Task requirements ▸ Set down word for word the passage from the Gunther von Hagens text below, from "Hagens invented the" up to and including "is made rigid.".

Excerpted text ▸
= = =

Gunther von Hagens

Gunther von Hagens's Inventions

Gunther von Hagens invented “Plastination”

Gunther von Hagens is a German doctor and anatomist whose claim to fame is the invention of ” plastination” which is a scientific method of preserving living beings after they are dead. Hagens birth name was Gunther Gerhard Liebchen and he was born in Poland. At a very young age, he moved to East Germany with his family in order to escape Soviet persecution. He was a sickly child and often had to spend months in the hospital being treated for a blood disorder called haemophilia. He was even on the verge of death once and had to be put in intensive care for months. However, having spent a large amount of time in hospitals, he started to notice and appreciate the way things worked and this largely influenced his decision to study medicine.

Subsequently, in 1965, Hagens enrolled at the University of Jena to study medicine. Here he became interested in politics, and started to question the communist agenda that they’d been taught. He was involved in student protests against the invasion of Czechoslovakia and attempted to cross the border into Austria while in disguise. He was caught, arrested and put in jail for two years. Eventually the government of East Germany managed to free him, after which he continued his studies and graduated from University of Heidelberg in 1975, where he also worked as a lecturer in anatomy and pathology for 22 years.

Hagens invented the plastination technique in 1977 and patented it in 1978. This is a process used to preserve a human or animal body which had never been done in its entirety before. The process of plastination is carried out by extracting all bodily fluids and then replacing them in the body after adding an elasticity enhancing agent such as silicone or rubber. The bodies are then placed in the required position and using heat and gases, it is made rigid.

= = =

Data excerpts ▸
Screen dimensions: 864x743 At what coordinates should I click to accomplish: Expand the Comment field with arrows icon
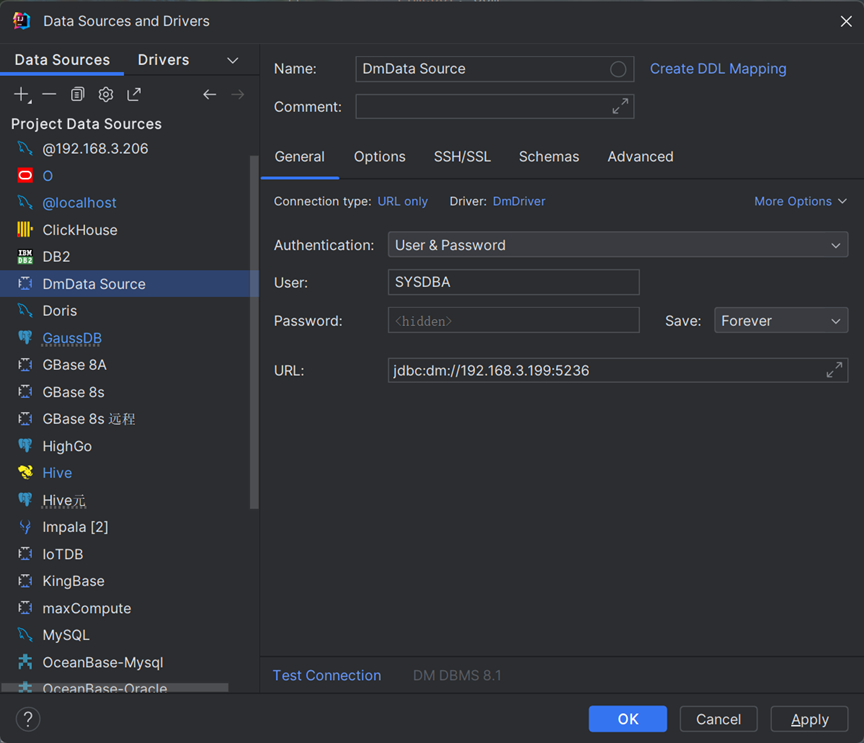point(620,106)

= = =

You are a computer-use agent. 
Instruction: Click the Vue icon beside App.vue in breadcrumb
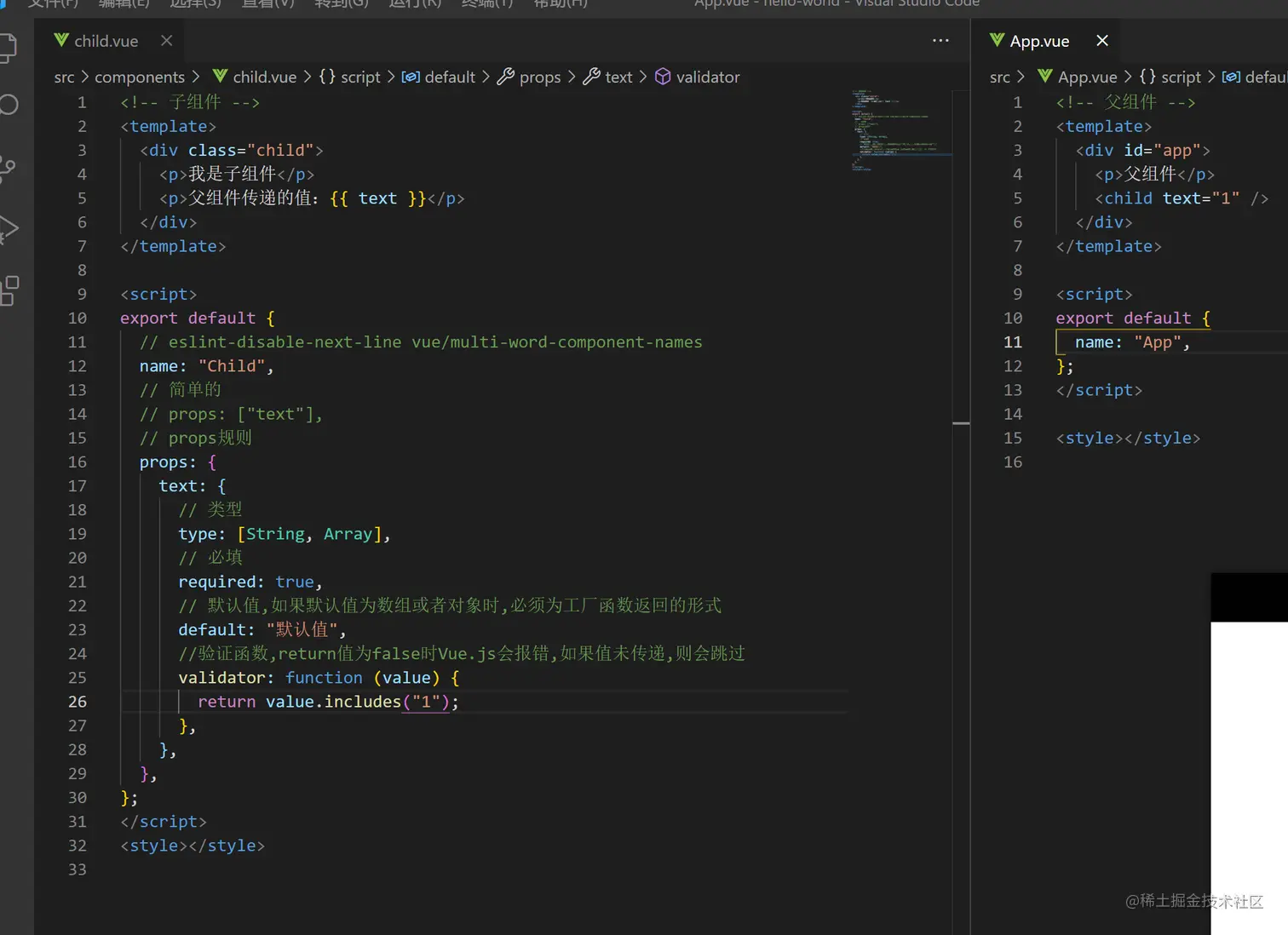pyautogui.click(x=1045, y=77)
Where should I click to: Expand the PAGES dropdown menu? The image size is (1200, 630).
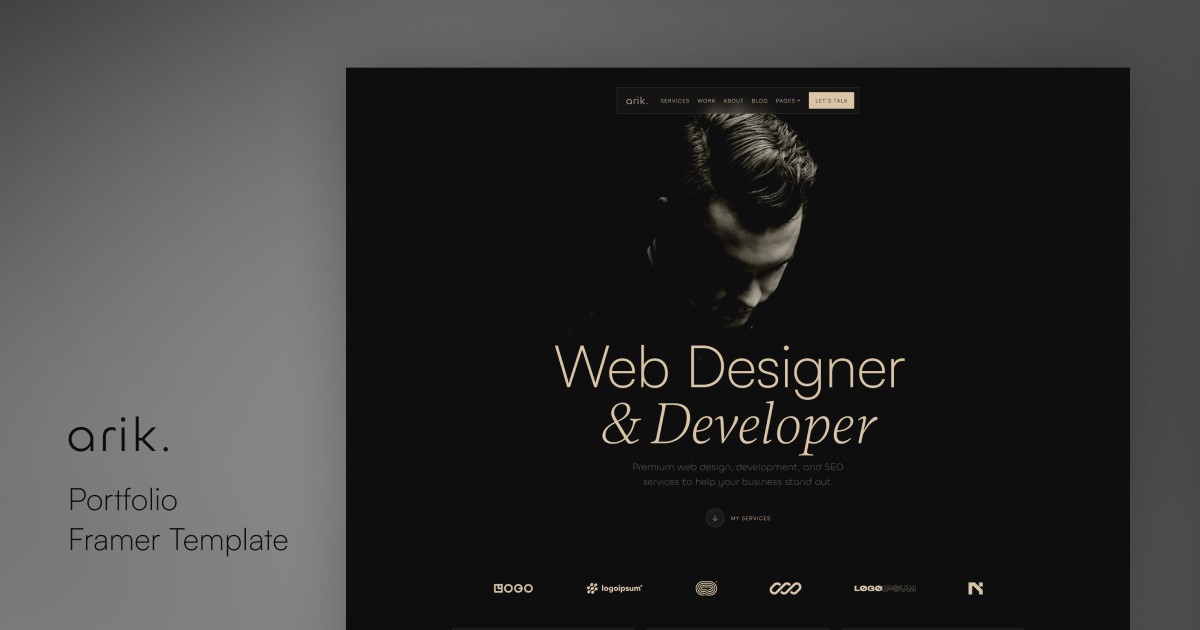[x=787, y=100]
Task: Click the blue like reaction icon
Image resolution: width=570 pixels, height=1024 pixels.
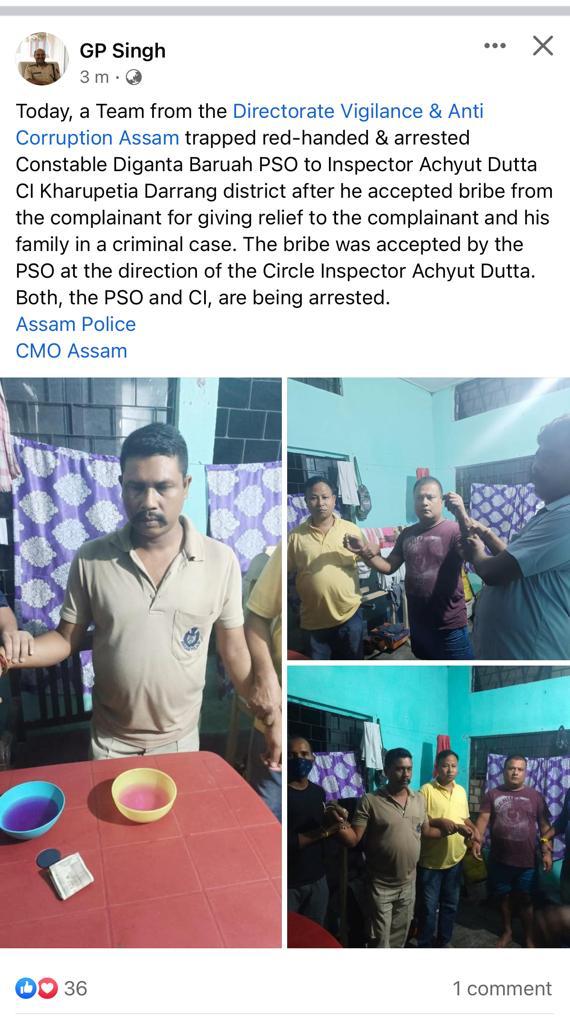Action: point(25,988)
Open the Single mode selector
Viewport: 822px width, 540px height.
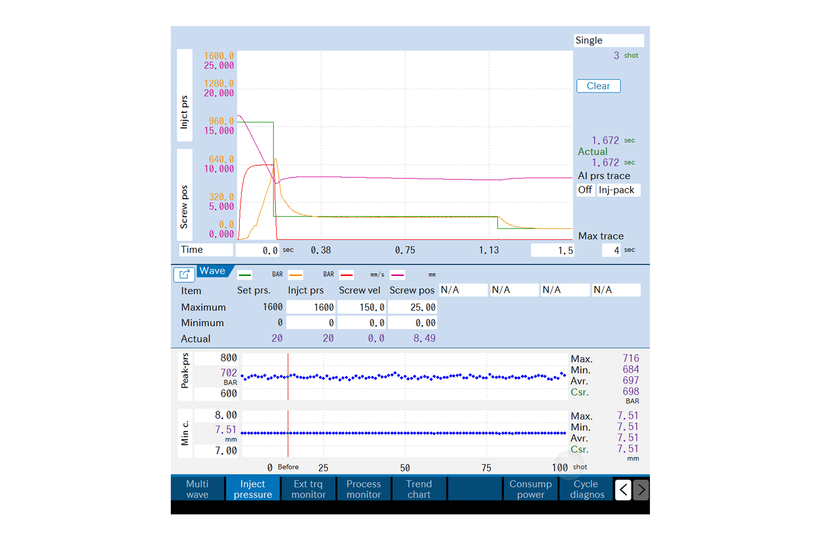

= = =

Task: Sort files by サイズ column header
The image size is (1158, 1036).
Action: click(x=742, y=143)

= = =

Exercise answer ▸
Hagens invented the plastination technique in 1977 and patented it in 1978. This is a process used to preserve a human or animal body which had never been done in its entirety before. The process of plastination is carried out by extracting all bodily fluids and then replacing them in the body after adding an elasticity enhancing agent such as silicone or rubber. The bodies are then placed in the required position and using heat and gases, it is made rigid.